**WHAT IS ASKED**
Turn the lines of these records into a numbered list, leaving out any blank lines.

--- start of PROVIDED DATA ---

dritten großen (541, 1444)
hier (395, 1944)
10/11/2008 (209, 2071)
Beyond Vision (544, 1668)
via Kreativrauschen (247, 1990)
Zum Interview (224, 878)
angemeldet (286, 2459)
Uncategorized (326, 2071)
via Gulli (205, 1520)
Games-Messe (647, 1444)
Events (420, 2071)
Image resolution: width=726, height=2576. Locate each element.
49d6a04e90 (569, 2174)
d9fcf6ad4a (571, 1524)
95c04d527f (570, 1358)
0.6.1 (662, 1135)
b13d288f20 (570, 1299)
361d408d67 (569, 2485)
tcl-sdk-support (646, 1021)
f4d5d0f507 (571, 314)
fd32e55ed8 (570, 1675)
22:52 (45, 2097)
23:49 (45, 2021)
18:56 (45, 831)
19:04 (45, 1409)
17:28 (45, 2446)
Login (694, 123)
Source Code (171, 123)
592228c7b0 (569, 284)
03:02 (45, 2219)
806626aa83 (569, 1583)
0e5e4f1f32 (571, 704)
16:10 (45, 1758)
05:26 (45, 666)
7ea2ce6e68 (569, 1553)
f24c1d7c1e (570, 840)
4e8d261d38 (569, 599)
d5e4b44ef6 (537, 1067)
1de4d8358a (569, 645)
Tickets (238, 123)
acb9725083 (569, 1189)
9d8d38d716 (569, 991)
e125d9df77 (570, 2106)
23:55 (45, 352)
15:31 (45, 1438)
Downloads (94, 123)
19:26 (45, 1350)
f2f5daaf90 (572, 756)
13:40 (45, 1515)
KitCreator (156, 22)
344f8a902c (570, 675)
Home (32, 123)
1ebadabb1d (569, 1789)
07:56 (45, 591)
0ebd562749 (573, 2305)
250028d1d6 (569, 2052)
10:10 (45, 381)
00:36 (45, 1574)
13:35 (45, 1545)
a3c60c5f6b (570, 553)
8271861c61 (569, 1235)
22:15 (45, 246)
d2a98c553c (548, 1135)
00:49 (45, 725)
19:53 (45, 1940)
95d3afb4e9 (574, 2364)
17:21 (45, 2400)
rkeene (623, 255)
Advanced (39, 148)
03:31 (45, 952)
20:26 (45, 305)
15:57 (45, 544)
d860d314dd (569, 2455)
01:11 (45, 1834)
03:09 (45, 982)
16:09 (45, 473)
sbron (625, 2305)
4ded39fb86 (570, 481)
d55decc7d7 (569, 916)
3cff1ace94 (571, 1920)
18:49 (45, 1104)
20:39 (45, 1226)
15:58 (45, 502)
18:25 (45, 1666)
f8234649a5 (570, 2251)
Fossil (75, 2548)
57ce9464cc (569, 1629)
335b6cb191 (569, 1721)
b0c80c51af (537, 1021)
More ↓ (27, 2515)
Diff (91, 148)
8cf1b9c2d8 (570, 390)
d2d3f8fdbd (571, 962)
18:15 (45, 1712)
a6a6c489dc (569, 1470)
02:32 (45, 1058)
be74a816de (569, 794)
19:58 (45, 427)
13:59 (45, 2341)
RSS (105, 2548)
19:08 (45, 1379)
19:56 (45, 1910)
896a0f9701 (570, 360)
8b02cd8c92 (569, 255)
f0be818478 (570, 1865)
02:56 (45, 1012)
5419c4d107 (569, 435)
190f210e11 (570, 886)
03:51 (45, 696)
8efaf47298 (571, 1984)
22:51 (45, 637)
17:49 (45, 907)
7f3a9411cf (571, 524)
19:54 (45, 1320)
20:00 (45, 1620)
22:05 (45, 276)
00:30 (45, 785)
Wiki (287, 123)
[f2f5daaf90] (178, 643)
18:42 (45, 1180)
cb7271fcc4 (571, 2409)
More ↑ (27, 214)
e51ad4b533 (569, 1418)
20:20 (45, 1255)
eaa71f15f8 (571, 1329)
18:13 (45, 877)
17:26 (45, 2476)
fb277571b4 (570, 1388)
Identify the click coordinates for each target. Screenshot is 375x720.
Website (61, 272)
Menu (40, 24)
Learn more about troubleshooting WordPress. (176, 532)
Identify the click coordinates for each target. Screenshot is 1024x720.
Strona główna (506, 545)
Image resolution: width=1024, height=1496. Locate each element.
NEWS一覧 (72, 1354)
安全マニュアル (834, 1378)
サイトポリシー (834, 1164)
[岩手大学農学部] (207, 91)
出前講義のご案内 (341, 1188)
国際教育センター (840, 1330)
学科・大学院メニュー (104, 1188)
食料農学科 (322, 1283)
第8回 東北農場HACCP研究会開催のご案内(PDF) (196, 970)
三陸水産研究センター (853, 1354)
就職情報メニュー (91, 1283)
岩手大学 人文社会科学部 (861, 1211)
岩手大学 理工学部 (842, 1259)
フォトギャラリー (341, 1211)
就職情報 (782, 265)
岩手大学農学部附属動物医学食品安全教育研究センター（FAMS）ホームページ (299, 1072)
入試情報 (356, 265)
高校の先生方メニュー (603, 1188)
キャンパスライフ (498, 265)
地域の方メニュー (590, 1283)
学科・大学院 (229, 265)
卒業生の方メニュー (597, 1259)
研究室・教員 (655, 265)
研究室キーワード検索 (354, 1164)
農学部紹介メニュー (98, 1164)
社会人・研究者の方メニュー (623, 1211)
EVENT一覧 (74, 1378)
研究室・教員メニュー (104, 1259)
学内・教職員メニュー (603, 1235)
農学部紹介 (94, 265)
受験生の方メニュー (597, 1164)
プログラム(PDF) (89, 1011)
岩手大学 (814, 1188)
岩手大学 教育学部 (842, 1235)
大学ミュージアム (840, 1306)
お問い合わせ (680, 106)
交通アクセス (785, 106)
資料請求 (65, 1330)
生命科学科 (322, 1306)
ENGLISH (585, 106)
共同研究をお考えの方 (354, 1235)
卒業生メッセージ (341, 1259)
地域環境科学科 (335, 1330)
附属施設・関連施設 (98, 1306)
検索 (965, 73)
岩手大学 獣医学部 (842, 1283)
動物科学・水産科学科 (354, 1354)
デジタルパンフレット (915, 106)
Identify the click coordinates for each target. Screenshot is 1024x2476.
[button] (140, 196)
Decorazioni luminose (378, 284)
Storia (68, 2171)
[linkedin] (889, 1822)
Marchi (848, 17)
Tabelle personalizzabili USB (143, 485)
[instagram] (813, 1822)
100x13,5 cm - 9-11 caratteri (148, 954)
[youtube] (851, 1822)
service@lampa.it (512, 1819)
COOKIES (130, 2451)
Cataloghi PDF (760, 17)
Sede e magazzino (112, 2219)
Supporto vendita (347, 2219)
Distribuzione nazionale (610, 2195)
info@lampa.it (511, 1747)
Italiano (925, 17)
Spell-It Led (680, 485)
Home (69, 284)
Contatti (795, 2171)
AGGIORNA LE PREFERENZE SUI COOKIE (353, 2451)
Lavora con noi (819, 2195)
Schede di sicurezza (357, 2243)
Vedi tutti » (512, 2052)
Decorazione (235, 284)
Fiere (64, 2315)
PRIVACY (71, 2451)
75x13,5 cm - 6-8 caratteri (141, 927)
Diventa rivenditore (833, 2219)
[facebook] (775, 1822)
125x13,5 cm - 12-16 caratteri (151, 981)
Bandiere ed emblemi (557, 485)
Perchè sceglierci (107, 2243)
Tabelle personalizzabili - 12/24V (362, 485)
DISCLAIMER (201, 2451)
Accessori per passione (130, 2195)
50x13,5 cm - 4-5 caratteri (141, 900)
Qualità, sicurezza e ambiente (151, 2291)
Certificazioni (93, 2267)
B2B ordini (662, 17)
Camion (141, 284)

--- end of PROVIDED DATA ---

**OUTPUT FOR THIS EXERCISE**
1. dritten großen (541, 1444)
2. hier (395, 1944)
3. 10/11/2008 (209, 2071)
4. Beyond Vision (544, 1668)
5. via Kreativrauschen (247, 1990)
6. Zum Interview (224, 878)
7. angemeldet (286, 2459)
8. Uncategorized (326, 2071)
9. via Gulli (205, 1520)
10. Games-Messe (647, 1444)
11. Events (420, 2071)
12. Image resolution: width=726, height=2576. Locate each element.
13. 49d6a04e90 (569, 2174)
14. d9fcf6ad4a (571, 1524)
15. 95c04d527f (570, 1358)
16. 0.6.1 (662, 1135)
17. b13d288f20 (570, 1299)
18. 361d408d67 (569, 2485)
19. tcl-sdk-support (646, 1021)
20. f4d5d0f507 (571, 314)
21. fd32e55ed8 (570, 1675)
22. 22:52 (45, 2097)
23. 23:49 (45, 2021)
24. 18:56 (45, 831)
25. 19:04 (45, 1409)
26. 17:28 (45, 2446)
27. Login (694, 123)
28. Source Code (171, 123)
29. 592228c7b0 (569, 284)
30. 03:02 (45, 2219)
31. 806626aa83 (569, 1583)
32. 0e5e4f1f32 (571, 704)
33. 16:10 (45, 1758)
34. 05:26 (45, 666)
35. 7ea2ce6e68 (569, 1553)
36. f24c1d7c1e (570, 840)
37. 4e8d261d38 (569, 599)
38. d5e4b44ef6 (537, 1067)
39. 1de4d8358a (569, 645)
40. Tickets (238, 123)
41. acb9725083 (569, 1189)
42. 9d8d38d716 (569, 991)
43. e125d9df77 (570, 2106)
44. 23:55 (45, 352)
45. 15:31 (45, 1438)
46. Downloads (94, 123)
47. 19:26 (45, 1350)
48. f2f5daaf90 (572, 756)
49. 13:40 (45, 1515)
50. KitCreator (156, 22)
51. 344f8a902c (570, 675)
52. Home (32, 123)
53. 1ebadabb1d (569, 1789)
54. 07:56 (45, 591)
55. 0ebd562749 (573, 2305)
56. 250028d1d6 (569, 2052)
57. 10:10 (45, 381)
58. 00:36 (45, 1574)
59. 13:35 (45, 1545)
60. a3c60c5f6b (570, 553)
61. 8271861c61 (569, 1235)
62. 22:15 (45, 246)
63. d2a98c553c (548, 1135)
64. 00:49 (45, 725)
65. 19:53 (45, 1940)
66. 95d3afb4e9 (574, 2364)
67. 17:21 (45, 2400)
68. rkeene (623, 255)
69. Advanced (39, 148)
70. 03:31 (45, 952)
71. 20:26 (45, 305)
72. 15:57 (45, 544)
73. d860d314dd (569, 2455)
74. 01:11 (45, 1834)
75. 03:09 (45, 982)
76. 16:09 (45, 473)
77. sbron (625, 2305)
78. 4ded39fb86 (570, 481)
79. d55decc7d7 (569, 916)
80. 3cff1ace94 (571, 1920)
81. 18:49 (45, 1104)
82. 20:39 (45, 1226)
83. 15:58 (45, 502)
84. 18:25 (45, 1666)
85. f8234649a5 (570, 2251)
86. Fossil (75, 2548)
87. 57ce9464cc (569, 1629)
88. 335b6cb191 (569, 1721)
89. b0c80c51af (537, 1021)
90. More ↓ (27, 2515)
91. Diff (91, 148)
92. 8cf1b9c2d8 (570, 390)
93. d2d3f8fdbd (571, 962)
94. 18:15 (45, 1712)
95. a6a6c489dc (569, 1470)
96. 02:32 (45, 1058)
97. be74a816de (569, 794)
98. 19:58 (45, 427)
99. 13:59 (45, 2341)
100. RSS (105, 2548)
101. 19:08 (45, 1379)
102. 19:56 (45, 1910)
103. 896a0f9701 (570, 360)
104. 8b02cd8c92 (569, 255)
105. f0be818478 (570, 1865)
106. 02:56 (45, 1012)
107. 5419c4d107 (569, 435)
108. 190f210e11 (570, 886)
109. 03:51 (45, 696)
110. 8efaf47298 (571, 1984)
111. 22:51 (45, 637)
112. 17:49 (45, 907)
113. 7f3a9411cf (571, 524)
114. 19:54 (45, 1320)
115. 20:00 (45, 1620)
116. 22:05 (45, 276)
117. 00:30 (45, 785)
118. Wiki (287, 123)
119. [f2f5daaf90] (178, 643)
120. 18:42 (45, 1180)
121. cb7271fcc4 (571, 2409)
122. More ↑ (27, 214)
123. e51ad4b533 (569, 1418)
124. 20:20 (45, 1255)
125. eaa71f15f8 (571, 1329)
126. 18:13 (45, 877)
127. 17:26 (45, 2476)
128. fb277571b4 (570, 1388)
129. Identify the click coordinates for each target. Screenshot is 375x720.
130. Website (61, 272)
131. Menu (40, 24)
132. Learn more about troubleshooting WordPress. (176, 532)
133. Identify the click coordinates for each target. Screenshot is 1024x720.
134. Strona główna (506, 545)
135. Image resolution: width=1024, height=1496. Locate each element.
136. NEWS一覧 (72, 1354)
137. 安全マニュアル (834, 1378)
138. サイトポリシー (834, 1164)
139. [岩手大学農学部] (207, 91)
140. 出前講義のご案内 (341, 1188)
141. 国際教育センター (840, 1330)
142. 学科・大学院メニュー (104, 1188)
143. 食料農学科 (322, 1283)
144. 第8回 東北農場HACCP研究会開催のご案内(PDF) (196, 970)
145. 三陸水産研究センター (853, 1354)
146. 就職情報メニュー (91, 1283)
147. 岩手大学 人文社会科学部 (861, 1211)
148. 岩手大学 理工学部 (842, 1259)
149. フォトギャラリー (341, 1211)
150. 就職情報 (782, 265)
151. 岩手大学農学部附属動物医学食品安全教育研究センター（FAMS）ホームページ (299, 1072)
152. 入試情報 (356, 265)
153. 高校の先生方メニュー (603, 1188)
154. キャンパスライフ (498, 265)
155. 地域の方メニュー (590, 1283)
156. 学科・大学院 (229, 265)
157. 卒業生の方メニュー (597, 1259)
158. 研究室・教員 (655, 265)
159. 研究室キーワード検索 (354, 1164)
160. 農学部紹介メニュー (98, 1164)
161. 社会人・研究者の方メニュー (623, 1211)
162. EVENT一覧 (74, 1378)
163. 研究室・教員メニュー (104, 1259)
164. 学内・教職員メニュー (603, 1235)
165. 農学部紹介 (94, 265)
166. 受験生の方メニュー (597, 1164)
167. プログラム(PDF) (89, 1011)
168. 岩手大学 (814, 1188)
169. 岩手大学 教育学部 (842, 1235)
170. 大学ミュージアム (840, 1306)
171. お問い合わせ (680, 106)
172. 交通アクセス (785, 106)
173. 資料請求 (65, 1330)
174. 生命科学科 (322, 1306)
175. ENGLISH (585, 106)
176. 共同研究をお考えの方 (354, 1235)
177. 卒業生メッセージ (341, 1259)
178. 地域環境科学科 (335, 1330)
179. 附属施設・関連施設 (98, 1306)
180. 検索 (965, 73)
181. 岩手大学 獣医学部 (842, 1283)
182. 動物科学・水産科学科 (354, 1354)
183. デジタルパンフレット (915, 106)
184. Identify the click coordinates for each target. Screenshot is 1024x2476.
185. [button] (140, 196)
186. Decorazioni luminose (378, 284)
187. Storia (68, 2171)
188. [linkedin] (889, 1822)
189. Marchi (848, 17)
190. Tabelle personalizzabili USB (143, 485)
191. [instagram] (813, 1822)
192. 100x13,5 cm - 9-11 caratteri (148, 954)
193. [youtube] (851, 1822)
194. service@lampa.it (512, 1819)
195. COOKIES (130, 2451)
196. Cataloghi PDF (760, 17)
197. Sede e magazzino (112, 2219)
198. Supporto vendita (347, 2219)
199. Distribuzione nazionale (610, 2195)
200. info@lampa.it (511, 1747)
201. Italiano (925, 17)
202. Spell-It Led (680, 485)
203. Home (69, 284)
204. Contatti (795, 2171)
205. AGGIORNA LE PREFERENZE SUI COOKIE (353, 2451)
206. Lavora con noi (819, 2195)
207. Schede di sicurezza (357, 2243)
208. Vedi tutti » (512, 2052)
209. Decorazione (235, 284)
210. Fiere (64, 2315)
211. PRIVACY (71, 2451)
212. 75x13,5 cm - 6-8 caratteri (141, 927)
213. Diventa rivenditore (833, 2219)
214. [facebook] (775, 1822)
215. 125x13,5 cm - 12-16 caratteri (151, 981)
216. Bandiere ed emblemi (557, 485)
217. Perchè sceglierci (107, 2243)
218. Tabelle personalizzabili - 12/24V (362, 485)
219. DISCLAIMER (201, 2451)
220. Accessori per passione (130, 2195)
221. 50x13,5 cm - 4-5 caratteri (141, 900)
222. Qualità, sicurezza e ambiente (151, 2291)
223. Certificazioni (93, 2267)
224. B2B ordini (662, 17)
225. Camion (141, 284)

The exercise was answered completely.